[What this task involves] Restating every entry exactly is the whole task.

*** Opening Information provided ***

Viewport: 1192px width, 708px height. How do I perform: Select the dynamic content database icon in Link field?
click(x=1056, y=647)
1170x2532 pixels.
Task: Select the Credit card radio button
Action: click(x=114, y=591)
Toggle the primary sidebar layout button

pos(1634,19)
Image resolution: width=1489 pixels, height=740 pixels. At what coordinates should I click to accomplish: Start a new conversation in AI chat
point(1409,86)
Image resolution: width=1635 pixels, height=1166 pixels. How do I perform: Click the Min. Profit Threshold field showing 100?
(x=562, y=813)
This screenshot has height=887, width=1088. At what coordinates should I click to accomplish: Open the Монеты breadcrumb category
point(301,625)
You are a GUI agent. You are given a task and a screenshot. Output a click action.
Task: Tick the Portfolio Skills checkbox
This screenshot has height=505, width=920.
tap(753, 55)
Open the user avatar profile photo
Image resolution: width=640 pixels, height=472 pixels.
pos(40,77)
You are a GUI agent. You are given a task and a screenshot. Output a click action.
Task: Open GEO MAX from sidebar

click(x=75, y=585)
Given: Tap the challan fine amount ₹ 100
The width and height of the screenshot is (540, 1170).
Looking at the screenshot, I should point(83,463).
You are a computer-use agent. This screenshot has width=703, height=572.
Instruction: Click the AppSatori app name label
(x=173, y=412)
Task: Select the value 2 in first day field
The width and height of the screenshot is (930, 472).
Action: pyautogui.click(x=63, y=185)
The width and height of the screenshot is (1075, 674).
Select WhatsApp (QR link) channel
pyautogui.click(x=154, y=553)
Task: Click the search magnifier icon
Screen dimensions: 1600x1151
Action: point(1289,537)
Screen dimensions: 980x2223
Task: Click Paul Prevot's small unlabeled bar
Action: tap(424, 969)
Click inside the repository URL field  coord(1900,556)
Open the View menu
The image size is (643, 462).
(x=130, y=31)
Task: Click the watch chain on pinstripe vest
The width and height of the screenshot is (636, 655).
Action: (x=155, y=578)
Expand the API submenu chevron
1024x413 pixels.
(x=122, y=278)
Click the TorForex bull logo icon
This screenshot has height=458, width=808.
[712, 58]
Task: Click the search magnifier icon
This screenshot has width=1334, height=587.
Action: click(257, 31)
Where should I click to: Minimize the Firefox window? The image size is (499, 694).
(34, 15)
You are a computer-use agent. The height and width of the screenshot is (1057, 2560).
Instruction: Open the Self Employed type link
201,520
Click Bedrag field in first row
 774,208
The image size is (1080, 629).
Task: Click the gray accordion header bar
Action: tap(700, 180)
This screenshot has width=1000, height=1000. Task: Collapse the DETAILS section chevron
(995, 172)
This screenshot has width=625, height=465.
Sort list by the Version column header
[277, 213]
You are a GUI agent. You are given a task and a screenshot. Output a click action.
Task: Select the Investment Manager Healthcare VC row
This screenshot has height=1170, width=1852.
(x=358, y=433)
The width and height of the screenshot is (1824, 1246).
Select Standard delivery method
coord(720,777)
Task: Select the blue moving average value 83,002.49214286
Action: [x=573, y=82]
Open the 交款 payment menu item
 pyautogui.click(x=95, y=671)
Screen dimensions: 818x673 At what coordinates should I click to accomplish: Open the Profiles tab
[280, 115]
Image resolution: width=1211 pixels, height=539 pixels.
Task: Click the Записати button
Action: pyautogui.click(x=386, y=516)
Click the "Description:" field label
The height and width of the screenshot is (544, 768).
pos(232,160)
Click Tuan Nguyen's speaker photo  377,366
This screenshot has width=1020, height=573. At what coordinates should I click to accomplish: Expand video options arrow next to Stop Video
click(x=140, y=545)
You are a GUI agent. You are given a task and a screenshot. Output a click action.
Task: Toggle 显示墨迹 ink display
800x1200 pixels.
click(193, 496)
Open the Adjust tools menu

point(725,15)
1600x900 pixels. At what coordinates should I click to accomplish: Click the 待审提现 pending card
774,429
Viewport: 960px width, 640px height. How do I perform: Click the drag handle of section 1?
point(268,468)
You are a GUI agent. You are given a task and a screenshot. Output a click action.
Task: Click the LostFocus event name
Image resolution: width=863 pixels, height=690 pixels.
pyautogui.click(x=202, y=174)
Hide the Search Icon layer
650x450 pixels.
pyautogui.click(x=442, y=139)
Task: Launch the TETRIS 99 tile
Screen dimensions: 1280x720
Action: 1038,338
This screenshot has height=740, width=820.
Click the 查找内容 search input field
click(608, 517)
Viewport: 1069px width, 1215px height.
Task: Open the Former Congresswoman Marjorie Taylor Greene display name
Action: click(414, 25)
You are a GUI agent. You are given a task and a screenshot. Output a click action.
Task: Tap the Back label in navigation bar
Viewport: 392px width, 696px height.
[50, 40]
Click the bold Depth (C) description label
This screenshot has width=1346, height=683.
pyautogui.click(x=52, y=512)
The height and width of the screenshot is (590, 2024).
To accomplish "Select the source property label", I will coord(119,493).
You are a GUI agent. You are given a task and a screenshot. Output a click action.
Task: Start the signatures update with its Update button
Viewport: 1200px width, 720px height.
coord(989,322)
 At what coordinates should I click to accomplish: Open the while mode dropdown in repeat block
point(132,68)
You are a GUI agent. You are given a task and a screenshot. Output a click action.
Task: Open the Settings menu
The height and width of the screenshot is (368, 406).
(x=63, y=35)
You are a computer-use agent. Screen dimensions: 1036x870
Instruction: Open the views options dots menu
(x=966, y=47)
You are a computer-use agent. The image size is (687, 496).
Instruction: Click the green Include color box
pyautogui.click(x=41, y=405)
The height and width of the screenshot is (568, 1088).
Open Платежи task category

*** Closing Information provided ***

[Answer to this task]
Viewport: 1192px width, 708px height. How do I perform: Select the dynamic content database icon in Link field?
click(x=1056, y=647)
1170x2532 pixels.
Task: Select the Credit card radio button
Action: click(x=114, y=591)
Toggle the primary sidebar layout button

pos(1634,19)
Image resolution: width=1489 pixels, height=740 pixels. At what coordinates should I click to accomplish: Start a new conversation in AI chat
point(1409,86)
Image resolution: width=1635 pixels, height=1166 pixels. How do I perform: Click the Min. Profit Threshold field showing 100?
(x=562, y=813)
This screenshot has height=887, width=1088. At what coordinates should I click to accomplish: Open the Монеты breadcrumb category
point(301,625)
You are a GUI agent. You are given a task and a screenshot. Output a click action.
Task: Tick the Portfolio Skills checkbox
This screenshot has height=505, width=920.
tap(753, 55)
Open the user avatar profile photo
Image resolution: width=640 pixels, height=472 pixels.
pos(40,77)
You are a GUI agent. You are given a task and a screenshot. Output a click action.
Task: Open GEO MAX from sidebar

click(x=75, y=585)
Given: Tap the challan fine amount ₹ 100
The width and height of the screenshot is (540, 1170).
Looking at the screenshot, I should point(83,463).
You are a computer-use agent. This screenshot has width=703, height=572.
Instruction: Click the AppSatori app name label
(x=173, y=412)
Task: Select the value 2 in first day field
The width and height of the screenshot is (930, 472).
Action: pyautogui.click(x=63, y=185)
The width and height of the screenshot is (1075, 674).
Select WhatsApp (QR link) channel
pyautogui.click(x=154, y=553)
Task: Click the search magnifier icon
Screen dimensions: 1600x1151
Action: point(1289,537)
Screen dimensions: 980x2223
Task: Click Paul Prevot's small unlabeled bar
Action: tap(424, 969)
Click inside the repository URL field  coord(1900,556)
Open the View menu
The image size is (643, 462).
(x=130, y=31)
Task: Click the watch chain on pinstripe vest
The width and height of the screenshot is (636, 655).
Action: (x=155, y=578)
Expand the API submenu chevron
1024x413 pixels.
(x=122, y=278)
Click the TorForex bull logo icon
This screenshot has height=458, width=808.
[712, 58]
Task: Click the search magnifier icon
This screenshot has width=1334, height=587.
Action: click(257, 31)
Where should I click to: Minimize the Firefox window? The image size is (499, 694).
(34, 15)
You are a computer-use agent. The height and width of the screenshot is (1057, 2560).
Instruction: Open the Self Employed type link
201,520
Click Bedrag field in first row
 774,208
The image size is (1080, 629).
Task: Click the gray accordion header bar
Action: tap(700, 180)
This screenshot has width=1000, height=1000. Task: Collapse the DETAILS section chevron
(995, 172)
This screenshot has width=625, height=465.
Sort list by the Version column header
[277, 213]
You are a GUI agent. You are given a task and a screenshot. Output a click action.
Task: Select the Investment Manager Healthcare VC row
This screenshot has height=1170, width=1852.
(x=358, y=433)
The width and height of the screenshot is (1824, 1246).
Select Standard delivery method
coord(720,777)
Task: Select the blue moving average value 83,002.49214286
Action: [x=573, y=82]
Open the 交款 payment menu item
 pyautogui.click(x=95, y=671)
Screen dimensions: 818x673 At what coordinates should I click to accomplish: Open the Profiles tab
[280, 115]
Image resolution: width=1211 pixels, height=539 pixels.
Task: Click the Записати button
Action: pyautogui.click(x=386, y=516)
Click the "Description:" field label
The height and width of the screenshot is (544, 768).
pos(232,160)
Click Tuan Nguyen's speaker photo  377,366
This screenshot has width=1020, height=573. At what coordinates should I click to accomplish: Expand video options arrow next to Stop Video
click(x=140, y=545)
You are a GUI agent. You are given a task and a screenshot. Output a click action.
Task: Toggle 显示墨迹 ink display
800x1200 pixels.
click(193, 496)
Open the Adjust tools menu

point(725,15)
1600x900 pixels. At what coordinates should I click to accomplish: Click the 待审提现 pending card
774,429
Viewport: 960px width, 640px height. How do I perform: Click the drag handle of section 1?
point(268,468)
You are a GUI agent. You are given a task and a screenshot. Output a click action.
Task: Click the LostFocus event name
Image resolution: width=863 pixels, height=690 pixels.
pyautogui.click(x=202, y=174)
Hide the Search Icon layer
650x450 pixels.
pyautogui.click(x=442, y=139)
Task: Launch the TETRIS 99 tile
Screen dimensions: 1280x720
Action: 1038,338
This screenshot has height=740, width=820.
Click the 查找内容 search input field
click(608, 517)
Viewport: 1069px width, 1215px height.
Task: Open the Former Congresswoman Marjorie Taylor Greene display name
Action: click(414, 25)
You are a GUI agent. You are given a task and a screenshot. Output a click action.
Task: Tap the Back label in navigation bar
Viewport: 392px width, 696px height.
[50, 40]
Click the bold Depth (C) description label
This screenshot has width=1346, height=683.
pyautogui.click(x=52, y=512)
The height and width of the screenshot is (590, 2024).
To accomplish "Select the source property label", I will coord(119,493).
You are a GUI agent. You are given a task and a screenshot. Output a click action.
Task: Start the signatures update with its Update button
Viewport: 1200px width, 720px height.
coord(989,322)
 At what coordinates should I click to accomplish: Open the while mode dropdown in repeat block
point(132,68)
You are a GUI agent. You are given a task and a screenshot. Output a click action.
Task: Open the Settings menu
The height and width of the screenshot is (368, 406).
(x=63, y=35)
You are a computer-use agent. Screen dimensions: 1036x870
Instruction: Open the views options dots menu
(x=966, y=47)
You are a computer-use agent. The image size is (687, 496).
Instruction: Click the green Include color box
pyautogui.click(x=41, y=405)
The height and width of the screenshot is (568, 1088).
Open Платежи task category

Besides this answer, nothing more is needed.